SEPTEMBER’S EQUIFAX BREACH is just the latest data security debacle to set records in size and scope. As we’ve heard so many times before, the company’s vulnerability lay not in breakthrough criminal technology, but in its failure to practice diligent patching and enforce established security measures.
That spells opportunity for channel pros willing to step up to address their clients’ security challenges and to assume patching and policing responsibilities. To those already in the service provider space, the move from MSP to MSSP may be well worth the additional certification requirements, new hires, and partnerships.
A managed security service provider, at a minimum, captures log data, understands how to read it, and sends it off to advanced specialist partners who complete more sophisticated forensics while taking responsibility for routine backups, anti-virus, patching, and user access and firewall management, as many MSPs already do. It also addresses the weakest security link in a typical organization by conducting end-user training.
Here’s a look at how two companies, using different springboards, are making the leap from MSP to MSSP.
Computer Solutions East: Differentiating Through Security
Luke Celente, managing partner of Computer Solutions East (CSE) Inc. in New Rochelle, N.Y., was feeling the pinch of managed services price wars. So, he decided to pull away from the pack racing to the bottom by becoming an MSSP.
The first step in that venture? Rebranding the firm’s services. “A lot of what we’ve been doing all along has been security-focused. It’s just not labeled that way,” says Celente, echoing a sentiment expressed by many MSPs. Starting in January, he intends to bundle backup, anti-virus, patch management, and other existing services; attach a name; and sell them as an MSSP offering.
He recognizes that current providers deliver other pieces of the security puzzle, so the next step will involve assessing the gaps. “As a big Microsoft partner, we’ll look at their enterprise security, Active Directory, mobility, and conditional access offerings.” Then he will decide what certifications and training his engineers need, and where they must partner with other providers.
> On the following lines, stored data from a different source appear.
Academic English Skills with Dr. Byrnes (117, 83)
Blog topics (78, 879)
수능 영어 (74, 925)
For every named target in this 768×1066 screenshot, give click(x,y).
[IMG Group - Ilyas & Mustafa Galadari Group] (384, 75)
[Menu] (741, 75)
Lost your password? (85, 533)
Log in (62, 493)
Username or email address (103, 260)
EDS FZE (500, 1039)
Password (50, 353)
The first gap to address will be filling the weakest link in clients’ security chain: employee education. “Part of meeting compliance requirements is conducting quarterly end-user training,” Celente notes. He would like to expand his team to provide that support, hopefully within the year, but will partner with others to offer that training at first.
Another gap Celente wants to pursue is log tracking and general IT forensics to supply the data for audits following a breach or breach attempt. After all, no channel pro can prevent every attack. “As an MSSP, we need to be able to capture the data, understand how to read the trail, and send it to an advanced security company that focuses on it full time,” Celente says.
He also intends to deploy mobile device management, starting with the introduction of Microsoft’s Intune product to his Office 365 customers who have implemented BYOD. “I use Microsoft as a great positioner to get that conversation started and shrink that attack surface,” Celente says, who emphasizes that providers need not do it all themselves. Penetration testing, intrusion prevention, and web proxy monitoring are three functions they can farm out to other experts.
“It’s a matter of creating your own framework and filling in the pieces internally or with partnerships, especially in the early stages. But you can make money along the way,” says Celente. “I find you become more profitable the more you partner.”